Promising, Pending FDA Glaucoma Surgical Treatments

So we’ve gone through the treatments that are currently available and FDA approved – the risks and the benefits and the appropriateness of each one but now let’s take a look at the promising treatments. The ones that are not yet FDA-approved and some of these are actually approved in Europe. We do have some early results, not just a FDA study results. So, we can categorize these into a couple of separate categories. One is what we call Trabecular Microbypass Stents. And actually iStents would fit in this category. It’s going to bypass the Trabecular Meshwork, creating an opening between the anterior chamber and Schlemm’s canal. Suprachoroidal Implants – we’ve not talked about this yet because we don’t have anything that’s available that does this but it turns out that when you perform surgery on the eye or you have trauma to the eye and the iris and the ciliary body separates then you get what’s called a “cleft”, the pressure drops – usually drops, in single digits.
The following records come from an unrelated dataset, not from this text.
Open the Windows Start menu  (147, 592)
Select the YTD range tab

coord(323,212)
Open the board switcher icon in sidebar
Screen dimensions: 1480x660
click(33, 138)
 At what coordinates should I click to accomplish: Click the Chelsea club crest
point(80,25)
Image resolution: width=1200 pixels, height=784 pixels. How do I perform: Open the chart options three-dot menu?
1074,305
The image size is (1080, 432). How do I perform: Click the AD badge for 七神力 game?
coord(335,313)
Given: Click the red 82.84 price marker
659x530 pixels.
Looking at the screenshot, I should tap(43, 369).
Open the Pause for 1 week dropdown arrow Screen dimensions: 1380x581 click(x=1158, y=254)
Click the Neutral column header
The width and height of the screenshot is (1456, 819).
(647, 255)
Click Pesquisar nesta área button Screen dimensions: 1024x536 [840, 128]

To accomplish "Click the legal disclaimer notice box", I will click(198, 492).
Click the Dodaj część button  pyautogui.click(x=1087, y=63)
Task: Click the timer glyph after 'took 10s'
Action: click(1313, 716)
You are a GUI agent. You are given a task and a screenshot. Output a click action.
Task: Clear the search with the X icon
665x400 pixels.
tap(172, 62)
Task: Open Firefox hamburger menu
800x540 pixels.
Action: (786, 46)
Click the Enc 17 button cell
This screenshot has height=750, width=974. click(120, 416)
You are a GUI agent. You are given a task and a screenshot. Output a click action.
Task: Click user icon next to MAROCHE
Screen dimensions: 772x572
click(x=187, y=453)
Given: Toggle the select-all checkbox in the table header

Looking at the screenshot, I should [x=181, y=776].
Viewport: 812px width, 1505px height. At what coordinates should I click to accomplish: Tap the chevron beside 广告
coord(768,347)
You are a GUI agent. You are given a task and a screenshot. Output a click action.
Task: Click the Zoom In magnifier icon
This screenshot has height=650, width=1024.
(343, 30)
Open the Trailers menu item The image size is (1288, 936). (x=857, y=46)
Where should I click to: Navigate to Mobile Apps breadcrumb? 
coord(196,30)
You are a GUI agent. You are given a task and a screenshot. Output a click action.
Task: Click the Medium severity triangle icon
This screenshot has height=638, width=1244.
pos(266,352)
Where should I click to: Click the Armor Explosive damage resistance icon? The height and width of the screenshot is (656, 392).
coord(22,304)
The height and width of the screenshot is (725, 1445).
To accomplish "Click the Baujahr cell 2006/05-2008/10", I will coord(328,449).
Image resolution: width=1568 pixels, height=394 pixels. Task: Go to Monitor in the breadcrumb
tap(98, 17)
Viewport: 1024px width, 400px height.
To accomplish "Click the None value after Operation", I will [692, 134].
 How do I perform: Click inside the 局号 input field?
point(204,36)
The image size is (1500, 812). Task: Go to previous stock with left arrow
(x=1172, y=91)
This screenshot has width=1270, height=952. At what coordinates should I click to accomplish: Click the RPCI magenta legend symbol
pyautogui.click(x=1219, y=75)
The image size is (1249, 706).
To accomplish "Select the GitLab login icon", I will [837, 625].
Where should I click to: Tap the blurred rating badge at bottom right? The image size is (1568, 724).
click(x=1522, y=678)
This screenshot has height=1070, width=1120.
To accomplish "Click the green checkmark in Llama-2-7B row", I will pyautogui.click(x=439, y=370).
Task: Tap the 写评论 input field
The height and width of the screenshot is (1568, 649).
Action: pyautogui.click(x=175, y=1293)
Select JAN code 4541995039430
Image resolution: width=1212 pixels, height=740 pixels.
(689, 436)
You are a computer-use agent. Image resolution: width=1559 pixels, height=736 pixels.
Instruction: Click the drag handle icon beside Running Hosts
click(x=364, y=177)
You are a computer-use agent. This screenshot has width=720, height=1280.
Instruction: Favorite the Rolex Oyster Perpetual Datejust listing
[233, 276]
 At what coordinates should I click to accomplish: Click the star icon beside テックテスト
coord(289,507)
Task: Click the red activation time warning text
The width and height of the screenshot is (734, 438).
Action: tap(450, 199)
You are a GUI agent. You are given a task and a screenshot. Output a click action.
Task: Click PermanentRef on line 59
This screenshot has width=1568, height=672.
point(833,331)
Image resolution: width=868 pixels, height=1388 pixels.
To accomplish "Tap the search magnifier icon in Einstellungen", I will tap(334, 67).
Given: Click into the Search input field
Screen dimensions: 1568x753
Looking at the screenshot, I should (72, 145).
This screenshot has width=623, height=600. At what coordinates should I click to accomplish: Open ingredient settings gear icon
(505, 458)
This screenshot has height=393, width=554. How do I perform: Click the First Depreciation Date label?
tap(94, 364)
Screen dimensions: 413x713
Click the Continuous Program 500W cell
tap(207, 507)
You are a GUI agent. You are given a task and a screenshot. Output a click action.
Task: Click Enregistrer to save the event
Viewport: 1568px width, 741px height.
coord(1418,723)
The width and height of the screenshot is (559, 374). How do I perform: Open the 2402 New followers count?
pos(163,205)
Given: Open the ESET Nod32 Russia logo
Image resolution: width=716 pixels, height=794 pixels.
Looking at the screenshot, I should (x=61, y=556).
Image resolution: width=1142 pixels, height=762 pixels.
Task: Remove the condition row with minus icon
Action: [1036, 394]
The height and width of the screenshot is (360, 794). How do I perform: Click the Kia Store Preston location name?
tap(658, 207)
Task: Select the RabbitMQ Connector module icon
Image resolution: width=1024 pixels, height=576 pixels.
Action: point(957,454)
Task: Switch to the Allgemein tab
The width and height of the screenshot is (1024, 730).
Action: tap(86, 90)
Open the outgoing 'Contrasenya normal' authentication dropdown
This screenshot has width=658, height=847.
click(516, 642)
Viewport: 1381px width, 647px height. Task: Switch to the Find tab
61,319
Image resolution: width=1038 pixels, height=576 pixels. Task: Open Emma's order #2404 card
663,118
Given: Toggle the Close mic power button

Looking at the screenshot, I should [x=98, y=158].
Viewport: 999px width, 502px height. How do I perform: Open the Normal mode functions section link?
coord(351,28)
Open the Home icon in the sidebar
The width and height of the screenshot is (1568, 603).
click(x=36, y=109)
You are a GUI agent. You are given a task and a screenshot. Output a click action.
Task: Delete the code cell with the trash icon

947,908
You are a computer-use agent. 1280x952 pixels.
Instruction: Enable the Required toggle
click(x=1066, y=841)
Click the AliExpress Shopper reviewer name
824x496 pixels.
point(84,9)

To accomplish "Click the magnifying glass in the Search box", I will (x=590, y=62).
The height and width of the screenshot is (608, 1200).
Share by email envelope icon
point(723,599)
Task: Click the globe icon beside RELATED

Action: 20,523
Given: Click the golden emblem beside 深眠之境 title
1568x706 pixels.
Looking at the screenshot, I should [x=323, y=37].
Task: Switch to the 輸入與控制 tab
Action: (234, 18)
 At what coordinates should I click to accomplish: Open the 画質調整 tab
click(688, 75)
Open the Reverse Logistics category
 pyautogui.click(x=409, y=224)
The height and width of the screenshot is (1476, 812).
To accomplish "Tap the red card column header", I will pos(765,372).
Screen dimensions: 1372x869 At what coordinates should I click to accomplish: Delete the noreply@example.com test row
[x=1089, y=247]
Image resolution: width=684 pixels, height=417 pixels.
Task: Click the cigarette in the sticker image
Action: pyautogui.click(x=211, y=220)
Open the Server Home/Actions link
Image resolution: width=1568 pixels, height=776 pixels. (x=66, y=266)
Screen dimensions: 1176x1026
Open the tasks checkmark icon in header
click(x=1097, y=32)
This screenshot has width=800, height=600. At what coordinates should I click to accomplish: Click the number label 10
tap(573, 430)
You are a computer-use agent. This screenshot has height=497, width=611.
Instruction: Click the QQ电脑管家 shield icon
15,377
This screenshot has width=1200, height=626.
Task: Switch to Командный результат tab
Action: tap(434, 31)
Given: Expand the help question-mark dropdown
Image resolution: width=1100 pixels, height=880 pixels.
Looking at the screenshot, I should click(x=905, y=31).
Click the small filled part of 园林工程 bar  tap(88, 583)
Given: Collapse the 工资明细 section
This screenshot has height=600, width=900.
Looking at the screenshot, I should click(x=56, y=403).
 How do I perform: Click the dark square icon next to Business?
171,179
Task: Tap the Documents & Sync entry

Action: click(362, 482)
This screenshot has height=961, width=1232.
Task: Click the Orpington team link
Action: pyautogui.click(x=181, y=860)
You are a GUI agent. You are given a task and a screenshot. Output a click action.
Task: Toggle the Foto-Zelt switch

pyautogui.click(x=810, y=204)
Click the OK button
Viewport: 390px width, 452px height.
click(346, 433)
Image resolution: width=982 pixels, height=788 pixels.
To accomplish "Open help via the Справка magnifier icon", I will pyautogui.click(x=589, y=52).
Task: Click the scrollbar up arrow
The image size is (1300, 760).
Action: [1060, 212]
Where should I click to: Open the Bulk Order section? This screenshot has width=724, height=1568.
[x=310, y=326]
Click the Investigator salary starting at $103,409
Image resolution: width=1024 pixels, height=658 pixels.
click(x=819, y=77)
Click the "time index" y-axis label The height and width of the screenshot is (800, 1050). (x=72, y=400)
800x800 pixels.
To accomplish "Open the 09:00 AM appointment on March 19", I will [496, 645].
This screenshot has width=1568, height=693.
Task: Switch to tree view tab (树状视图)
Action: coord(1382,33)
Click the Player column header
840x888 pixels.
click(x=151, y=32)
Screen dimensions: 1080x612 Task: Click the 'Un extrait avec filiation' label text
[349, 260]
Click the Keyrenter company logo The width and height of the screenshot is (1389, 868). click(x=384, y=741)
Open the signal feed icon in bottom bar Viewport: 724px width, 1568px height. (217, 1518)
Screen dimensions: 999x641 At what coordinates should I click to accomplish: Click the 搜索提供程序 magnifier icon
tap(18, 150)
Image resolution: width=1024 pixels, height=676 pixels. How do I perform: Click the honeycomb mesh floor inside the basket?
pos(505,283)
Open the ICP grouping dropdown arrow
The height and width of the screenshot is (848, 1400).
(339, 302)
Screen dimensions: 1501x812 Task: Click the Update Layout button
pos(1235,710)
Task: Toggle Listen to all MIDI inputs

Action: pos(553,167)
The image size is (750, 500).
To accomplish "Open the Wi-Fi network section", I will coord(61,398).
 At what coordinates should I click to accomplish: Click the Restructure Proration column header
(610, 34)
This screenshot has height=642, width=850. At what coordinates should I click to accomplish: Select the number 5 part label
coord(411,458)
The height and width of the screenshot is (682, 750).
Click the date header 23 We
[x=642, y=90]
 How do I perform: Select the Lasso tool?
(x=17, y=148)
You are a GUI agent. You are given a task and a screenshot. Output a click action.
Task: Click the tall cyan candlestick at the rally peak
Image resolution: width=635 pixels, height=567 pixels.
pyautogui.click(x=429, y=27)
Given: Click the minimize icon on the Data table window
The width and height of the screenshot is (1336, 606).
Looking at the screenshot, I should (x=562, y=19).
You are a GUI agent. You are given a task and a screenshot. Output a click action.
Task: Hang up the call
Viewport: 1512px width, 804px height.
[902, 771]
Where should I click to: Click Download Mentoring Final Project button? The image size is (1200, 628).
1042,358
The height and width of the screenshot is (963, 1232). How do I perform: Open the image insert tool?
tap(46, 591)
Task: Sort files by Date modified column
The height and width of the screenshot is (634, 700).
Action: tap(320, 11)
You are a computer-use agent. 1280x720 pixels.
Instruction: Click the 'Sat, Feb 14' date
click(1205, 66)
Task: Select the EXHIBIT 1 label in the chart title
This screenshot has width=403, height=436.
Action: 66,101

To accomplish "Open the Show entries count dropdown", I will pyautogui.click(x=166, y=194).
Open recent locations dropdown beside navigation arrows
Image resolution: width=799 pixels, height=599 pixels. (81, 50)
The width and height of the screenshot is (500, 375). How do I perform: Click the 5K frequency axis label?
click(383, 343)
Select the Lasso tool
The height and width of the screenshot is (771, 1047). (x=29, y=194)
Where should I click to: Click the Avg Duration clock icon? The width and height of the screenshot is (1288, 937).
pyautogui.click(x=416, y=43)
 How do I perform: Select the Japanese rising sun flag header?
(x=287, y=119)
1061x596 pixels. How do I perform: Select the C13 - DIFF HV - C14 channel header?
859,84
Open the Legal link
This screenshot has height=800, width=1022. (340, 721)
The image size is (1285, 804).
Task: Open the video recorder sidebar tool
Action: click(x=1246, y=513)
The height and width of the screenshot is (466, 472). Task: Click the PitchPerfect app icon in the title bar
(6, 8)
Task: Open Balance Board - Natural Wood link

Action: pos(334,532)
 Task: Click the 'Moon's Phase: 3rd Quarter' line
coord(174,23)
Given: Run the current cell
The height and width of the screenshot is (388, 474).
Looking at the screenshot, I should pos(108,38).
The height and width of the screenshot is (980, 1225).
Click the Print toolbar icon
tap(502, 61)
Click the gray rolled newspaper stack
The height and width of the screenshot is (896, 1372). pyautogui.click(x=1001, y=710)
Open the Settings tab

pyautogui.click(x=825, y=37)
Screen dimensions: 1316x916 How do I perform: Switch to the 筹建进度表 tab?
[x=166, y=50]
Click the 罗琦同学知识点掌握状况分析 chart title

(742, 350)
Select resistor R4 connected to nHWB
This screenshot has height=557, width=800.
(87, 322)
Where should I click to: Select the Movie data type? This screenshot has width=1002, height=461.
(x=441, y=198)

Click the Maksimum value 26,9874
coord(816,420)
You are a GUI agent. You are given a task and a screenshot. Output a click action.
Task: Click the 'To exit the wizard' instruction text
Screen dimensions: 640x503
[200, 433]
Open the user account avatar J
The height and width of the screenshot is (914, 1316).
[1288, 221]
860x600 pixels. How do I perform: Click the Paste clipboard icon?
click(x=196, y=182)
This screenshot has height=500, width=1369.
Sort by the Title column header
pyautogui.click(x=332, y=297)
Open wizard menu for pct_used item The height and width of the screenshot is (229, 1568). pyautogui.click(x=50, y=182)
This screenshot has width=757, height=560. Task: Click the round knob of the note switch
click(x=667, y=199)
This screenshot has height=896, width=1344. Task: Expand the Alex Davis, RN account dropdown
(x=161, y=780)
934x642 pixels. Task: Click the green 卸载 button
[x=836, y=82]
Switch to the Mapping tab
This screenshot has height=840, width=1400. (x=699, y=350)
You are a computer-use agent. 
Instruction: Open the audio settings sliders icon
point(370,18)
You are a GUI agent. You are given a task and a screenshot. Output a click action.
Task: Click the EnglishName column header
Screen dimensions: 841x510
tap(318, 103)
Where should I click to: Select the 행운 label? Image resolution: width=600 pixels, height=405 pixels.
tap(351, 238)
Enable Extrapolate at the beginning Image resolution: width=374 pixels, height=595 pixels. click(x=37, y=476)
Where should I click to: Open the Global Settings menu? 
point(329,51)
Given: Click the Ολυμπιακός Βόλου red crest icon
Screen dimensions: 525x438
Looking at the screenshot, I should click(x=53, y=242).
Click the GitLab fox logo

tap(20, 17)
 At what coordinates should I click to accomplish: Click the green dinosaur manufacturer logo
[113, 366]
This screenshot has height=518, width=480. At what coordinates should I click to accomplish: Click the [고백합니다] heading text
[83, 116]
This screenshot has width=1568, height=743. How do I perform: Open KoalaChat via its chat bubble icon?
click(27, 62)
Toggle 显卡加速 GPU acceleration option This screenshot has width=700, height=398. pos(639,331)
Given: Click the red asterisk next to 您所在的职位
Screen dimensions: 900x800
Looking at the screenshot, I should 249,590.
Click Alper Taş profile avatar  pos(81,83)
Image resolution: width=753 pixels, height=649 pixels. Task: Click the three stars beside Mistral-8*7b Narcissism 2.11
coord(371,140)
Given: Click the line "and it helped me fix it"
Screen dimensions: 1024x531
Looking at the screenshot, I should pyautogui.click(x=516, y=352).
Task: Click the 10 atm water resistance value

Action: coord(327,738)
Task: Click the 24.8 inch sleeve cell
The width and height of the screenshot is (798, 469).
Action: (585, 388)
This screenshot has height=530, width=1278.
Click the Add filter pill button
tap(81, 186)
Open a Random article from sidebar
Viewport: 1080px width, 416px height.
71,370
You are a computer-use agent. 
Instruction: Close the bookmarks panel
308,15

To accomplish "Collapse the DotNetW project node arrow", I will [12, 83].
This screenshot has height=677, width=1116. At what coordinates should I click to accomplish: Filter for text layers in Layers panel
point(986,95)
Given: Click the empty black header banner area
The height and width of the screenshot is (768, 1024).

The problem, of course, is that these things usually heal or you actually try to get them to heal because you can’t get your patients in single digits for too long. The pressure shoots way up into the 40’s or 50’s or 60’s. So attempts in the past to surgically create clefts have not been very successful because they’ve been very hard to titrate. So, there are now stents that have been created to essentially find a way to get the fluid down into the Suprachoroidal Space where there’s actually a (almost like) vacuum pulling the fluid out. So, there’s a negative pressure in that space and it can be very effective in terms of lowering the pressure but how do you control it? How do you titrate it? And then the Subconjunctival Implants. Subconjunctival implants are essentially methods of trying to get a better, more controllable, safer Trabeculectomy. In my way of thinking these are actually the least exciting but it’s a step. A step in the right direction.